Φ _tt : Total absorption rate between tobacco ticks [1].

In equation (1), the time change (left side) of the temperature of the ignition point 31 of the paper roll is due to the heat transfer from the tobacco cut 21 to the paper ignition point 31 through the paper ash 32. (The first term on the right side), the term based on the radiant heat transfer from the outer surface of the cigarette to the outside (the second term on the right side), The sum of the term due to heat (term 3 on the right side) and the term due to heat transfer from the ignition point 31 of the wrapper to the tobacco cut 22 through the wrapper (term 4 on the right side) Means that Equation (2) indicates that the time change (left side) of the temperature of the tobacco cut 22 in contact with the paper ignition point 3 1 indicates that the conduction transfer from the burning tobacco cut to the tobacco cut 22 through the tobacco cut 2 2 The term due to heat (the first term on the right side), the term due to conduction heat transfer from the paper ignition point 31 to the tobacco cut 22 (the second term on the right side), and from the burning tobacco cut to the tobacco cut The term due to radiative heat transfer to tobacco cut 22 (the third term on the right side), and the conduction transfer to tobacco cut 20 on the cold side through tobacco cut from tobacco cut 22 This means that it is expressed as the sum of the terms due to heat (the fourth term on the right side).

 In order to achieve the purpose of the present invention of increasing the natural burning rate (SBR) of a cigarette, the temperature change represented by the equations (1) and (2) must be changed over time.
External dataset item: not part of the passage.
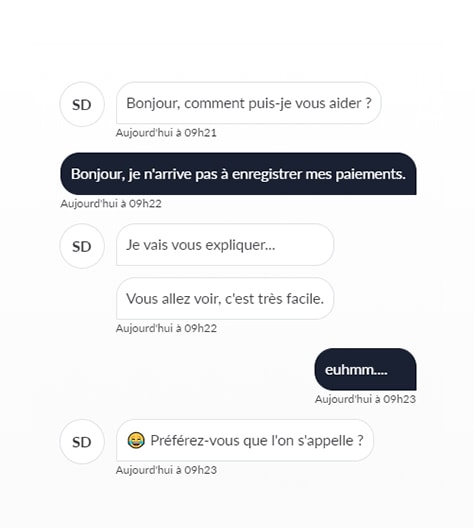Viewport: 475px width, 528px height.
Task: Select the dark 'euhmm....' reply bubble
Action: 366,369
Should be increased.

 Therefore, the present inventors calculated the effect of the temperature of the ignition point 31 of the wrapping paper on the time change by changing various parameters in the equations (1) and (2). I asked. At this time, no. The thermal conductivity, heat capacity and emissivity of the wrapping paper and wrapping paper ash were examined as parameters. As a result, to increase the natural burning rate (SBR) of a cigarette, either reduce the thermal conductivity of the paper wrap, increase the thermal conductivity of the paper ash, or increase the thermal conductivity of the paper ash. It was found that reducing the emissivity was most effective, and that changes in the heat capacity and emissivity of the wrapping paper and ash did not significantly affect the time change of the temperature.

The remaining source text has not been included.